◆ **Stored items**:
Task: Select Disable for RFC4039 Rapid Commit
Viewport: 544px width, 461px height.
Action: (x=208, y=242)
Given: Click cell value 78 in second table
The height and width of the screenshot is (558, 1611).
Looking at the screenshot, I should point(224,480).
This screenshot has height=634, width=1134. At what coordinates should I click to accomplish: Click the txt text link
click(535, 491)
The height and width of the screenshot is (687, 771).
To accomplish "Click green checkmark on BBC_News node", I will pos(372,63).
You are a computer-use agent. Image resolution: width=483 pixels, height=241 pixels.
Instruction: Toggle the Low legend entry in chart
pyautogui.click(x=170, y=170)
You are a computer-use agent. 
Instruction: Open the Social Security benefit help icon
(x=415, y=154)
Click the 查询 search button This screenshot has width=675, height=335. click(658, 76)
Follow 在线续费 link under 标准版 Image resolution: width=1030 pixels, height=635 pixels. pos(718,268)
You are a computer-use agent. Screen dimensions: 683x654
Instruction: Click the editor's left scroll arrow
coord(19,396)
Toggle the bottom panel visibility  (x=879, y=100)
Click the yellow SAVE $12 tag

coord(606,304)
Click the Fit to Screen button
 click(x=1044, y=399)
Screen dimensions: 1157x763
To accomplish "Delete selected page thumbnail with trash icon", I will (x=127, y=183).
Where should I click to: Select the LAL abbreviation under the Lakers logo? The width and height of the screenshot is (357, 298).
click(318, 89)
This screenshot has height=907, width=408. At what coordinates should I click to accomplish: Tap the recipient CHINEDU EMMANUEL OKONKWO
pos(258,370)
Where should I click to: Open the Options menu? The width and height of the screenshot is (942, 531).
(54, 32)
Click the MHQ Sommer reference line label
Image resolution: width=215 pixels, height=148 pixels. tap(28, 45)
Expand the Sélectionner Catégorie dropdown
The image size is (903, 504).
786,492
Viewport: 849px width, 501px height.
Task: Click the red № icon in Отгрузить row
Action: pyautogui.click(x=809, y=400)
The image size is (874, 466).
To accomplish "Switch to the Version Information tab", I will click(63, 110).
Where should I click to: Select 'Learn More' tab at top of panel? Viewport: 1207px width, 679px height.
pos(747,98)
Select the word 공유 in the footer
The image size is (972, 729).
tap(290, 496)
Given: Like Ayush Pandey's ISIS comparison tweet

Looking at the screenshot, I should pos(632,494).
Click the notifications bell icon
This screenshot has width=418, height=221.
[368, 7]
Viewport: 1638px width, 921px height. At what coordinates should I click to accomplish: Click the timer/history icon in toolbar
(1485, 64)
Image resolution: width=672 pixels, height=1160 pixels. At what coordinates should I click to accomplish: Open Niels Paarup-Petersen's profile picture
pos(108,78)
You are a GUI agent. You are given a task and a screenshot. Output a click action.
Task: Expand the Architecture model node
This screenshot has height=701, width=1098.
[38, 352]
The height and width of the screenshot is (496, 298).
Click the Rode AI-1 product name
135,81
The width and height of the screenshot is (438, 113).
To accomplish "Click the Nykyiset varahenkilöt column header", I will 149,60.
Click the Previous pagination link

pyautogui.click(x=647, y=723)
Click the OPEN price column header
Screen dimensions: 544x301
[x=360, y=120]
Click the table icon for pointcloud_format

◆ **Exercise**: Using the entries above, give again exactly the lines from the line holding "Viewport: 544px width, 461px height." through the line holding "The height and width of the screenshot is (687, 771).". Include both end lines and nothing else.

◆ **Answer area**:
Viewport: 544px width, 461px height.
Action: (x=208, y=242)
Given: Click cell value 78 in second table
The height and width of the screenshot is (558, 1611).
Looking at the screenshot, I should point(224,480).
This screenshot has height=634, width=1134. At what coordinates should I click to accomplish: Click the txt text link
click(535, 491)
The height and width of the screenshot is (687, 771).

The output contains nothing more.